Paper No. 273-9
Presentation Time: 3:45 PM

LITHOSPHERIC STRUCTURE OF THE COLORADO ROCKY MOUNTAINS: IMPLICATIONS FOR TOPOGRAPHIC SUPPORT AND CENOZOIC EVOLUTION


HANSEN, Steven M., Cires, University of Colorado, 216 UCB, Boulder, CO 80309, steven.hansen@colorado.edu, DUEKER, Ken G., Geology and Geophysics, Univ of Wyoming, Laramie, WY 82071, STACHNIK, Josh, Earth and Environmental Sciences, Lehigh University, 1 West Packer Avenue, Bethlehem, PA 18015, ASTER, Richard C., Earth and Environmental Science, New Mexico Tech, Socorro, NM 87801, and KARLSTROM, Karl E., Department of Earth and Planetary Sciences, University of New Mexico, Albuquerque, NM 87131
The structure of the crust and upper-most mantle beneath the Colorado Rockies is investigated using seismic data collected by the Colorado Rocky Mountain (CRM) Experiment and Seismic Transects (CREST) and the Earthscope Transportable Array (TA). P wave receiver function results show that this region exhibits thicker than average crust (48 km). However, shallower Moho depths (< 45 km) are observed beneath much of the highest elevations and therefore, variations in crustal thickness cannot account for the excess topography in this region. The Colorado Rocky Mountains are rootless. Greatest Moho depths (45–51 km) occur in NW Colorado and in a SW trending lineament near the New Mexico border. We speculate that these structures were inherited from the Proterozoic assembly of the continent, specifically the formation of the Cheyenne Belt and the Yavapai-Mazatzal suture.
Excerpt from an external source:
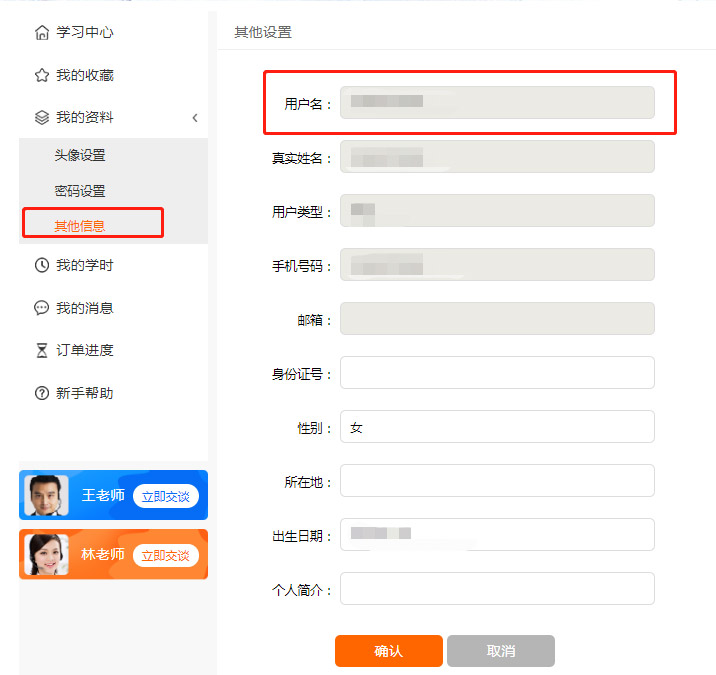Click the hourglass icon for 订单进度

coord(41,350)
Shear wave velocities from surface wave tomography are mapped to density employing empirical velocity-to-density relations in the crust and temperature modeling in the mantle. Predicted elastic plate flexure and gravity fields derived from the resulting density model agree with observed long-wavelength topography and Bouguer gravity indicating that low density crust and mantle are sufficient to support much of the CRM topography. The lowest mean crustal velocities and reduced crustal thicknesses are correlated with centers of Oligocene volcanism, e.g., the San Juan Mountains, suggesting that magmatic modification has strongly influenced the modern crustal structure and surface topography.
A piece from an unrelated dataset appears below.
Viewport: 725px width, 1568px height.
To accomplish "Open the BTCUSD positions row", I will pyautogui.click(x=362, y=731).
S wave receiver function imaging suggests that the lithosphere-asthenosphere boundary (LAB) is located at 100–150 km depth beneath the Colorado Plateau and increases to 150–200 km depth beneath the High Plains. At 73 km depth, the CRM display regions of elevated temperature and are clearly distinct from the cooler adjacent Colorado Plateau and Great Plains. Reduced mantle velocities are spatially correlated with a broad negative arrival imaged by the S wave receiver functions. An intermediate CRM geotherm and the composition of Cenozoic basalts and ultra potassic rocks suggest that this feature is internal to the lithosphere and may be the result of metasomatisation and/or thermal modification of old lithosphere rather than a shallow CRM LAB.